Jeno, Siren penjaga perairan selatan, telah mengawasinya sejak bayi. Tugasnya sederhana: lindungi Nana sampai waktunya kembali. Tapi sepuluh tahun mengamati dari kejauhan membuatnya jatuh cinta pada lagu dalam darah Nana — dan pada Nana sendiri.
Ketika Nana berubah menjadi Siren untuk pertama kalinya, tak ada jalan kembali. Ia harus belajar mengendalikan kekuatannya, menghadapi bibinya yang merebut takhta, dan memilih antara dunia yang ia kenal — atau cinta yang selama ini menunggu di dasar laut.
Karya ini diterbitkan atas izin NovelToon Keivanya Huang, isi konten hanyalah pandangan pribadi pembuatnya, tidak mewakili NovelToon sendiri
Bab 31: Kembalinya Raja Valerius
Nana terbangun di tempat tidurnya sendiri.

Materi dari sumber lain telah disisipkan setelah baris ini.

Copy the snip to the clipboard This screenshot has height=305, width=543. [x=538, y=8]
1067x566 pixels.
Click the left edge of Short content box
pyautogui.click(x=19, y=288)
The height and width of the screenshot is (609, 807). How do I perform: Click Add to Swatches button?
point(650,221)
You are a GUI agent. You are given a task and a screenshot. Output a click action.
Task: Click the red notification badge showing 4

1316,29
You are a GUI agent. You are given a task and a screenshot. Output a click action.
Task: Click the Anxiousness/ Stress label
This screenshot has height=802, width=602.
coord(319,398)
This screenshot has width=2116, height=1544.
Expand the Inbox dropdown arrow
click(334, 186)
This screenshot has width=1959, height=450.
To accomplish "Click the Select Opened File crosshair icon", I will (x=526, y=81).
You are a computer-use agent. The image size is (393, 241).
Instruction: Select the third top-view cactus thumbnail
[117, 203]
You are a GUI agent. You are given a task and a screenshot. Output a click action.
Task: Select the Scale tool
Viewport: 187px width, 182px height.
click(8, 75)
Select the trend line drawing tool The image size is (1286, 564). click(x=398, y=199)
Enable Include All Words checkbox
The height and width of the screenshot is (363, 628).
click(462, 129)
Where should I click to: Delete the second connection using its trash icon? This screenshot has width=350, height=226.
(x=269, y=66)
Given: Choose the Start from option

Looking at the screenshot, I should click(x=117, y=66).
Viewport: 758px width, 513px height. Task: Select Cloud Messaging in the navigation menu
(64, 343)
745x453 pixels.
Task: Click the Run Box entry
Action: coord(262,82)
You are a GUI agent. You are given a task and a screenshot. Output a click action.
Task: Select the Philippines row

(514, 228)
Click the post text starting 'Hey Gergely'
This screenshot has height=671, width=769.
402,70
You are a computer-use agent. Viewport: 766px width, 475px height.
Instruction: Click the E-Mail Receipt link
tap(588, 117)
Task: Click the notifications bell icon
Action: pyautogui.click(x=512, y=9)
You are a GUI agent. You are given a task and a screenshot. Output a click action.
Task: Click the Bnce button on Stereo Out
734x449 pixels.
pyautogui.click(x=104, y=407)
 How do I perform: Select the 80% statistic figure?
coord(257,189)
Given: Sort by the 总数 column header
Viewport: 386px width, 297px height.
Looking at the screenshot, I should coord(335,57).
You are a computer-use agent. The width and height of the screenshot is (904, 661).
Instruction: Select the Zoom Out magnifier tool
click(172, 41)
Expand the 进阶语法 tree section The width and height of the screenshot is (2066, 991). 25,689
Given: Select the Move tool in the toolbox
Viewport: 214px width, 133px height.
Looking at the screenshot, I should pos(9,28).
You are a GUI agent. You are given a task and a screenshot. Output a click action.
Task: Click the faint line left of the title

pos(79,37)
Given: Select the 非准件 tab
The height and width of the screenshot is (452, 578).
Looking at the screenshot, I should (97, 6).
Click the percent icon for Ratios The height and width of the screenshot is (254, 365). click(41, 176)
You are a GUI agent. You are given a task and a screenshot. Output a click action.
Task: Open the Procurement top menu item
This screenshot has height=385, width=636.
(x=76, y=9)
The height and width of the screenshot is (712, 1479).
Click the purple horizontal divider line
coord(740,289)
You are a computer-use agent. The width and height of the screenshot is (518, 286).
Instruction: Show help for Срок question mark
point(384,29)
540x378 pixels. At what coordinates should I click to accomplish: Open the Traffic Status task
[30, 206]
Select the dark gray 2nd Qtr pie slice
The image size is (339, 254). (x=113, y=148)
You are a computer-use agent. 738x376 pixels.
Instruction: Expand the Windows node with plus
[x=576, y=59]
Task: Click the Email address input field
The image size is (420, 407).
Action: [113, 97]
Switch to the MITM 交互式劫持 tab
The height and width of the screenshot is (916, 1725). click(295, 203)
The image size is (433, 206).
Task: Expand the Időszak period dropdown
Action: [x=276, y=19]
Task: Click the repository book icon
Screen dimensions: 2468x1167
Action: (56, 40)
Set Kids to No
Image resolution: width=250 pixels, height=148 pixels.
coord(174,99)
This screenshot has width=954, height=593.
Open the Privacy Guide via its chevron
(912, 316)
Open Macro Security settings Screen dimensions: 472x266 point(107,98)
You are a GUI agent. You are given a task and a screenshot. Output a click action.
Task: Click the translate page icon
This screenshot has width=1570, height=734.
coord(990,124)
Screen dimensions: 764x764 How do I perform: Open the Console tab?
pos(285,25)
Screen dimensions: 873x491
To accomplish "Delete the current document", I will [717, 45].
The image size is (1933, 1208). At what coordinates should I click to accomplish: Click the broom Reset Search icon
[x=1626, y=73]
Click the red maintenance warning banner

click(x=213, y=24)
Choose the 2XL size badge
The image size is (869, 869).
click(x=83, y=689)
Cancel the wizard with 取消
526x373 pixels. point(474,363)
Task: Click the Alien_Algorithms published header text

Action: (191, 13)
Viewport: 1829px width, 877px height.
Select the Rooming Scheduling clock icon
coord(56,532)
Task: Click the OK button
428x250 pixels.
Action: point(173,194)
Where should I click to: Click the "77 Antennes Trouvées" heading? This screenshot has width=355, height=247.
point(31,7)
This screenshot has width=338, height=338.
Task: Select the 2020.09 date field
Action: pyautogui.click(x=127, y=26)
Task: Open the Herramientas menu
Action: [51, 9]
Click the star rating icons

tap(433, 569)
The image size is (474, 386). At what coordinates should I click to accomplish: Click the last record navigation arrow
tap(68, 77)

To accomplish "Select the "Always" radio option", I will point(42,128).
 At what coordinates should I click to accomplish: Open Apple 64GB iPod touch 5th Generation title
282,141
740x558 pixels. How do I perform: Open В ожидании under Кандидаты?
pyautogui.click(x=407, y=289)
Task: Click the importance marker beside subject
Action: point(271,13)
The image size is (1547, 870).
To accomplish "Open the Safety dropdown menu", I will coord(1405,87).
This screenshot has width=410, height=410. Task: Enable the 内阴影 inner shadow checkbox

Lampu-lampu bioluminesensi di langit-langit kamar berkedip lembut — biru, ungu, hijau — seperti bintang-bintang yang berbisik. Butuh beberapa saat baginya untuk menyadari bahwa ia sudah kembali ke Aequoria. Bahwa perjalanan ke Palung Hitam sudah usai. Bahwa Jantung Hitam sudah hancur.
"Kau sadar," kata suara di sampingnya.
Nana menoleh. Jeno duduk di kursi di samping tempat tidurnya, mata biru pucatnya sembab — seperti orang yang tidak tidur semalaman. Atau mungkin dua malam. Tangannya masih memegang trisula, meski di dalam ruangan yang aman.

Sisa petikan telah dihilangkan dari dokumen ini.